Глава двадцать седьмая.
Кадриль в две пары

   Лиза крепко пожала докторову руку, встретив его на другой день при входе в залу Гловацких. Это было воскресенье и двунадесятый праздник с разрешением рыбы, елея, вина и прочих житейских льгот.
   — Доктор! — сказала Лиза, став после чаю у одного окна. — Какие выводы делаете вы из вашей вчерашней истории и вообще из всего того, что вы встречаете в вашей жизни, кажется очень богатой самыми разнообразными столкновениями? Я все думала об этом и желаю, чтобы вы мне ответили, потому что меня это очень занимает.
   — Да какие ж выводы, Лизавета Егоровна? Если б я изобрёл мазь для ращения волос, — употребляю слово мазь для того, чтобы не изобресть помаду при Помаде, — то я был бы богаче Ротшильда; а если бы я знал, как людям выйти из ужасных положений бескровной драмы, моё имя поставили бы на челе человечества.
   — Да, но у вас есть же какая-нибудь теория жизни?
   — Нет, Лизавета Егоровна, и не хочу я иметь её. Теории-то эти, по моему мнению, погубили и губят людей.
   — Как же, ведь есть теории правильные, верные.
   — Не знаю таких и смею дерзостно думать, что до сих пор нет их.
   Лиза задумалась.
   — Нынешняя теория не гарантирует счастья?
   — Не гарантирует, Лизавета Егоровна.
   — А есть другие?
   — И те не гарантируют.
   — Значит, теории неверны?
   — Выходит, так.
   — А может быть, только люди слишком неспособны жить умнее?

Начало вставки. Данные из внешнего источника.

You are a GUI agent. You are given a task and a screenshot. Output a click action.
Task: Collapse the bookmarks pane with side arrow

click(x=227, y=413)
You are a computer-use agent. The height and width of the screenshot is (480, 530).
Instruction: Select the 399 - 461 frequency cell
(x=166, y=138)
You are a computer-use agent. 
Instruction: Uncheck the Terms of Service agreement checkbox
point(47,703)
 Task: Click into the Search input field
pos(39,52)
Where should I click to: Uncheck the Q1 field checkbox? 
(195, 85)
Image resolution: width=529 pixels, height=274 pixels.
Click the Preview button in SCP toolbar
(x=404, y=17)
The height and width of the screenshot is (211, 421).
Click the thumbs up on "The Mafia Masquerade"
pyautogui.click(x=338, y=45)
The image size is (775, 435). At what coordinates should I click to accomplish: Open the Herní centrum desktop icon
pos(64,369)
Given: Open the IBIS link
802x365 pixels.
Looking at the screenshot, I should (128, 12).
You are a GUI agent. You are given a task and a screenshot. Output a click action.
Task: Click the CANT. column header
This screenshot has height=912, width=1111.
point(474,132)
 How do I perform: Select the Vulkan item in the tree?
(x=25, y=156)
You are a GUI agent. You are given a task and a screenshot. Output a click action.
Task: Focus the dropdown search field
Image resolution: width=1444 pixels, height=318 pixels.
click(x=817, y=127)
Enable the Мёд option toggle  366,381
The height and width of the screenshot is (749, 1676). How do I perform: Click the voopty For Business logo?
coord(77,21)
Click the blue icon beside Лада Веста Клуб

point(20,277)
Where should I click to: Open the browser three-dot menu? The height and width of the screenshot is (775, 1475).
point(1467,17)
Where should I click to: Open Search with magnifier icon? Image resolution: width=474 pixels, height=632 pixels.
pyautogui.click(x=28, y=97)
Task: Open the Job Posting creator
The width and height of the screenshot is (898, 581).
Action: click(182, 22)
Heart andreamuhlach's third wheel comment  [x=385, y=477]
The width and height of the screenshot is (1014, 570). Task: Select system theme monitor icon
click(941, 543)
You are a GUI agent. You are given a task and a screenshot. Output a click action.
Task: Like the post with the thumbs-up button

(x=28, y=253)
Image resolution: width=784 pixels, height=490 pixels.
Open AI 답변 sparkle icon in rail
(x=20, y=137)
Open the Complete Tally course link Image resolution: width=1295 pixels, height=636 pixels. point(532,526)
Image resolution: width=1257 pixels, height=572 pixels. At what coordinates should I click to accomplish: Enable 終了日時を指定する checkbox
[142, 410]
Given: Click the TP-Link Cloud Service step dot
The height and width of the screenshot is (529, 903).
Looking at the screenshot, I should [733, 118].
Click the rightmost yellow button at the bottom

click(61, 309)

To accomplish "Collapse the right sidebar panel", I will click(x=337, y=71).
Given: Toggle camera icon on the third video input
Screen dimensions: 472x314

   — Вот это всего вернее. Кто умеет жить, тот уставится во всякой рамке, а если б побольше было умелых, так и неумелые поняли бы, что им делать.
   — Это так.
   — Так мне кажется. Мы ведь все неумелые.
   Лиза пристально на негто посмотрела.
   — Ну, а ваша теория? — спросила она.
   — Я вам сказал: моя теория — жить независимо от теорий, только не ходить по ногам людям.
   — А это не вразлад с жизнью?
   — Напротив, никогда так не легко ладить с жизнью, как слушаясь её и присматриваясь к ней. Хотите непременно иметь знамя, ну, напишите на нем «испытуй и виждь», да и живите.
   — Что ж, по-вашему выйдет, что все заблуждаются?
   — Бедлам, Лизавета Егоровна. Давно сказано, что свет бедлам.
   — Так и мы ведь в этом бедламе, — смеясь заметила Лиза.
   — И мы тоже.
   — Значит, чем же вернее ваша теория?
   — Вы слыхали, Лизавета Егоровна, про разбойника Прокрусту?
   — Нет, не слыхала.
   — Ну, так я вам расскажу. У Прокрусты была кровать. Кого бы он ни поймал, он клал на эту кровать. Если человек выходил как раз в меру этой кровати, то его спускали с неё и отпускали; если же короток, то вытягивали как раз в её меру, а длинен, так обрубали, тоже как раз в её меру. Разумеется, и выходило, что всякого либо повытянут, либо обрубят. Вот и эти теории-то то же самое прокрустово ложе. Они надоедят всем; поверьте, придёт время, когда они всем надоедят, и как бы теоретики ни украшали свои кровати, люди от них бегать станут. Это уж теперь видно. Мужчины ещё туда и сюда. У них дела выдуманного очень много. А женщины, которым главные, простые-то интересы в жизни ближе, посмотрите, в какой они омут их загонят. Либо уж те соскочут да сами такую ещё теорию отхватают, что только ахнем.